It all happened over a week ago.
Crashes after meals.
Countless packs of smarties.
Lows that took three times the amount of carbs to bring her up.
Temp basals up the wazoo.
Fred and I got into discussion after discussion about what to do. She wasn't sick. Nothing was different. So what the hell was going on?
Finally we decided to ride the basal. That is, to NOT bolus her for any more meals and see what happened.
We didn't correct any highs either.
Things weren't perfect... sometimes she would go into the 200s. But she would always correct herself; no bolus needed.

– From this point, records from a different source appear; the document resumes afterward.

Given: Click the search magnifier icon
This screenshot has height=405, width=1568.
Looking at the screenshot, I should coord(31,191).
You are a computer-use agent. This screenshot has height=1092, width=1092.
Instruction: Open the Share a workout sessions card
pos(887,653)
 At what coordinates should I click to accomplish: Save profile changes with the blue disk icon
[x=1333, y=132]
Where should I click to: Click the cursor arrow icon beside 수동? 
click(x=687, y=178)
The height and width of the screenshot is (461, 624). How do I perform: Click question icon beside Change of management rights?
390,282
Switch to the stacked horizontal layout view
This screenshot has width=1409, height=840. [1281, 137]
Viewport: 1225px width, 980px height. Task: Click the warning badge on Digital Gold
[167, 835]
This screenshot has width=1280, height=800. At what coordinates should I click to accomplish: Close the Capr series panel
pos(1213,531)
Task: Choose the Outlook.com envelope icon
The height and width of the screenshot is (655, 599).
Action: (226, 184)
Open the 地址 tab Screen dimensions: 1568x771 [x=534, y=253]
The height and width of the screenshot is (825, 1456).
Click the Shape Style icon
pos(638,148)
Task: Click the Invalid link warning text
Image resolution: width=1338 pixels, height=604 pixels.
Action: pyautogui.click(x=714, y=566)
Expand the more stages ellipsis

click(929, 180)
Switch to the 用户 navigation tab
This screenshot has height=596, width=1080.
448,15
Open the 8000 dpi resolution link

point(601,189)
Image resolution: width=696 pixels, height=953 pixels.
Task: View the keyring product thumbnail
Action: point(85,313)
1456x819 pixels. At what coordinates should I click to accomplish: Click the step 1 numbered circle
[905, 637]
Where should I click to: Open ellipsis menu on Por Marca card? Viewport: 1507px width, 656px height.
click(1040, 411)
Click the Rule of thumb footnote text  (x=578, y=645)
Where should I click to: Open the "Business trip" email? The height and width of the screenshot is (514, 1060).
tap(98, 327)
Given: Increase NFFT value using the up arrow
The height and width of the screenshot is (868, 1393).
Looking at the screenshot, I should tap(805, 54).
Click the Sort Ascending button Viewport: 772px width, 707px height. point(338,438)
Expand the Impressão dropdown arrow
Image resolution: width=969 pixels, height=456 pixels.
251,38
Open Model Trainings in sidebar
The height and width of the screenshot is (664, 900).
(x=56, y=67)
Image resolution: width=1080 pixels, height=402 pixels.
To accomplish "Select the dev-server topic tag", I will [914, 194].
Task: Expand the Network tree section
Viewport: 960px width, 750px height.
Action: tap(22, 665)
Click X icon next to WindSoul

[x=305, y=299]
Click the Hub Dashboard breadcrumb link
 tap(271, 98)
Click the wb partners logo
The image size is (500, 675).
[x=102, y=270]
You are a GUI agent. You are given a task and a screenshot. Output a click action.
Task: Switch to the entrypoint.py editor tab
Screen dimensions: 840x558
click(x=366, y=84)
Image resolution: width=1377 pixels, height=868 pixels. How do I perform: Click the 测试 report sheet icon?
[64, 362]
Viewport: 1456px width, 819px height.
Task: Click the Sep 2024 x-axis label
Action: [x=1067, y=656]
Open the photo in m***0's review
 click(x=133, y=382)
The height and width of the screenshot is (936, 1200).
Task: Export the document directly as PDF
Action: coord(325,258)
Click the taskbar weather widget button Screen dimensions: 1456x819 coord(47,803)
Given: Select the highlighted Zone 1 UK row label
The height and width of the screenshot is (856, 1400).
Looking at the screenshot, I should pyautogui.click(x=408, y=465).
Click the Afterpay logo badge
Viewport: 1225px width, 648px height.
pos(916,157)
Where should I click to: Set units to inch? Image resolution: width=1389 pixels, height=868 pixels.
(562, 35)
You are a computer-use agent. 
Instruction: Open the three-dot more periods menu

But we also had days where she would be low-ish (70) going into dinner. She would eat 75g of carbs; including fries and gelato. Receive no bolus. And be 118 when we checked about 3 hours later. Total flat line on the CGM.
It dragged on. I won't lie, thoughts of a regenerating pancreas crept into my thoughts, but I pushed them away knowing the inevitable highs were coming. Regardless, the word "cured" danced on the outskirts of my brain, and I allowed myself to hope.
Of course, it all turned around one week after it started. I knew it was coming, but it was still a dagger to my heart. I should know better. I DO know better. But I am also a mom with the capacity to hope miraculous things for her child. And a little part of me dies when reality comes roaring back, as it always does.
I'll be okay. I got to experience letting Elise eat whatever she wanted and not worry about what it would do to her BG. I still counted carbs, but it wasn't the same.
I'll just chalk it up to her pancreas giving us a little birthday/anniversary gift.